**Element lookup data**

====================

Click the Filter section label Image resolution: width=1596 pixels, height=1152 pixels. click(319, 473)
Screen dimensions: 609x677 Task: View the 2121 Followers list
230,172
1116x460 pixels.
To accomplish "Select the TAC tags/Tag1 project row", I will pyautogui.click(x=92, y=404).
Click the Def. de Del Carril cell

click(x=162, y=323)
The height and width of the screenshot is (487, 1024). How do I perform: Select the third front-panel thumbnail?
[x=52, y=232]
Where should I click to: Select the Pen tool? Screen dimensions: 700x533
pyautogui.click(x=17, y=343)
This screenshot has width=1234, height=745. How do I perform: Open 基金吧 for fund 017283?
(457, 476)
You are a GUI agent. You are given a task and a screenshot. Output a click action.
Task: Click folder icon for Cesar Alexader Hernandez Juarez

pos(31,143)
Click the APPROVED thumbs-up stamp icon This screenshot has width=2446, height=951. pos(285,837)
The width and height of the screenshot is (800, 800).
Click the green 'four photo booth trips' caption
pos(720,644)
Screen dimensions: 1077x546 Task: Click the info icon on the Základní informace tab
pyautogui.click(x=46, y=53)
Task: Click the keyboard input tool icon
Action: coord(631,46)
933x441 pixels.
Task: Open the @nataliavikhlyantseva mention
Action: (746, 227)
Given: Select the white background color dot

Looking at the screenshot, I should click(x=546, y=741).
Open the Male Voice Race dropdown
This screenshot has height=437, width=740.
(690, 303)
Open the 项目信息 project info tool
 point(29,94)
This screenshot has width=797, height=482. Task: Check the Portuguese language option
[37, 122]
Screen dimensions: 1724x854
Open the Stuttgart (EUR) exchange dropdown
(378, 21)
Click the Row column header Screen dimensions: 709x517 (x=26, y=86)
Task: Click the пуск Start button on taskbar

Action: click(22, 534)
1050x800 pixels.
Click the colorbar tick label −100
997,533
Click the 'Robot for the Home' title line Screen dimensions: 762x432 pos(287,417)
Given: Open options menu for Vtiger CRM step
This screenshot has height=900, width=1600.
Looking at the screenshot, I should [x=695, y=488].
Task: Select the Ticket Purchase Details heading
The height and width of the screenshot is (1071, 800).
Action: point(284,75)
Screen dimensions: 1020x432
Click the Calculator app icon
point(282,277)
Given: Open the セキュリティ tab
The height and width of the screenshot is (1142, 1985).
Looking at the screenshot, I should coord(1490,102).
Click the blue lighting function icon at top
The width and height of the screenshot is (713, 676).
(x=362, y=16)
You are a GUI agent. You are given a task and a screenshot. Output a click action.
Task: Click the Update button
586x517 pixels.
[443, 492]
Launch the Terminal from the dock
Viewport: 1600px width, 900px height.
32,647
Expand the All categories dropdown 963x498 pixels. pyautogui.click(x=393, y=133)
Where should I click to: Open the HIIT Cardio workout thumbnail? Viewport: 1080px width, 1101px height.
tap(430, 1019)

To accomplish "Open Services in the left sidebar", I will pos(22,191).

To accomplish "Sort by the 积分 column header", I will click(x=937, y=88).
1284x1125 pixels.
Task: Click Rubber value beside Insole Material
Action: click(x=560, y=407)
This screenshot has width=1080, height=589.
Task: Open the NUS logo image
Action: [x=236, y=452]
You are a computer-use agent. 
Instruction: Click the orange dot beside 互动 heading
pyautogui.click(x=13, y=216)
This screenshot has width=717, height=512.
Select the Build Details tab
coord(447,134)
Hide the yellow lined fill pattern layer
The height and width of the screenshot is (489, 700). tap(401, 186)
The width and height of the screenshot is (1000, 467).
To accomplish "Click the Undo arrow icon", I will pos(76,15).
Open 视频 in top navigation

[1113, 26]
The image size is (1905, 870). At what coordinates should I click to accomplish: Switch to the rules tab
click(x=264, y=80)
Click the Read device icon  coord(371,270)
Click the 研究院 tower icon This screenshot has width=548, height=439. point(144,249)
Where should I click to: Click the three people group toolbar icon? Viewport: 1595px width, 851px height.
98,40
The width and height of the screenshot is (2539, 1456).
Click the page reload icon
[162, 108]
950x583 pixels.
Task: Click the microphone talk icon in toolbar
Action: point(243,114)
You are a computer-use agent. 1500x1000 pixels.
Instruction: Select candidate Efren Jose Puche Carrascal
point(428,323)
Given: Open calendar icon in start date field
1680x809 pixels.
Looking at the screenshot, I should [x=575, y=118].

====================

Copy all of the data above line for line, changing nothing.

**RESPONSE TO THE EXERCISE**
Click the Filter section label Image resolution: width=1596 pixels, height=1152 pixels. click(319, 473)
Screen dimensions: 609x677 Task: View the 2121 Followers list
230,172
1116x460 pixels.
To accomplish "Select the TAC tags/Tag1 project row", I will pyautogui.click(x=92, y=404).
Click the Def. de Del Carril cell

click(x=162, y=323)
The height and width of the screenshot is (487, 1024). How do I perform: Select the third front-panel thumbnail?
[x=52, y=232]
Where should I click to: Select the Pen tool? Screen dimensions: 700x533
pyautogui.click(x=17, y=343)
This screenshot has width=1234, height=745. How do I perform: Open 基金吧 for fund 017283?
(457, 476)
You are a GUI agent. You are given a task and a screenshot. Output a click action.
Task: Click folder icon for Cesar Alexader Hernandez Juarez

pos(31,143)
Click the APPROVED thumbs-up stamp icon This screenshot has width=2446, height=951. pos(285,837)
The width and height of the screenshot is (800, 800).
Click the green 'four photo booth trips' caption
pos(720,644)
Screen dimensions: 1077x546 Task: Click the info icon on the Základní informace tab
pyautogui.click(x=46, y=53)
Task: Click the keyboard input tool icon
Action: coord(631,46)
933x441 pixels.
Task: Open the @nataliavikhlyantseva mention
Action: (746, 227)
Given: Select the white background color dot

Looking at the screenshot, I should click(x=546, y=741).
Open the Male Voice Race dropdown
This screenshot has height=437, width=740.
(690, 303)
Open the 项目信息 project info tool
 point(29,94)
This screenshot has width=797, height=482. Task: Check the Portuguese language option
[37, 122]
Screen dimensions: 1724x854
Open the Stuttgart (EUR) exchange dropdown
(378, 21)
Click the Row column header Screen dimensions: 709x517 (x=26, y=86)
Task: Click the пуск Start button on taskbar

Action: click(22, 534)
1050x800 pixels.
Click the colorbar tick label −100
997,533
Click the 'Robot for the Home' title line Screen dimensions: 762x432 pos(287,417)
Given: Open options menu for Vtiger CRM step
This screenshot has height=900, width=1600.
Looking at the screenshot, I should [x=695, y=488].
Task: Select the Ticket Purchase Details heading
The height and width of the screenshot is (1071, 800).
Action: point(284,75)
Screen dimensions: 1020x432
Click the Calculator app icon
point(282,277)
Given: Open the セキュリティ tab
The height and width of the screenshot is (1142, 1985).
Looking at the screenshot, I should coord(1490,102).
Click the blue lighting function icon at top
The width and height of the screenshot is (713, 676).
(x=362, y=16)
You are a GUI agent. You are given a task and a screenshot. Output a click action.
Task: Click the Update button
586x517 pixels.
[443, 492]
Launch the Terminal from the dock
Viewport: 1600px width, 900px height.
32,647
Expand the All categories dropdown 963x498 pixels. pyautogui.click(x=393, y=133)
Where should I click to: Open the HIIT Cardio workout thumbnail? Viewport: 1080px width, 1101px height.
tap(430, 1019)

To accomplish "Open Services in the left sidebar", I will pos(22,191).

To accomplish "Sort by the 积分 column header", I will click(x=937, y=88).
1284x1125 pixels.
Task: Click Rubber value beside Insole Material
Action: click(x=560, y=407)
This screenshot has width=1080, height=589.
Task: Open the NUS logo image
Action: [x=236, y=452]
You are a computer-use agent. 
Instruction: Click the orange dot beside 互动 heading
pyautogui.click(x=13, y=216)
This screenshot has width=717, height=512.
Select the Build Details tab
coord(447,134)
Hide the yellow lined fill pattern layer
The height and width of the screenshot is (489, 700). tap(401, 186)
The width and height of the screenshot is (1000, 467).
To accomplish "Click the Undo arrow icon", I will pos(76,15).
Open 视频 in top navigation

[1113, 26]
The image size is (1905, 870). At what coordinates should I click to accomplish: Switch to the rules tab
click(x=264, y=80)
Click the Read device icon  coord(371,270)
Click the 研究院 tower icon This screenshot has width=548, height=439. point(144,249)
Where should I click to: Click the three people group toolbar icon? Viewport: 1595px width, 851px height.
98,40
The width and height of the screenshot is (2539, 1456).
Click the page reload icon
[162, 108]
950x583 pixels.
Task: Click the microphone talk icon in toolbar
Action: point(243,114)
You are a computer-use agent. 1500x1000 pixels.
Instruction: Select candidate Efren Jose Puche Carrascal
point(428,323)
Given: Open calendar icon in start date field
1680x809 pixels.
Looking at the screenshot, I should [x=575, y=118].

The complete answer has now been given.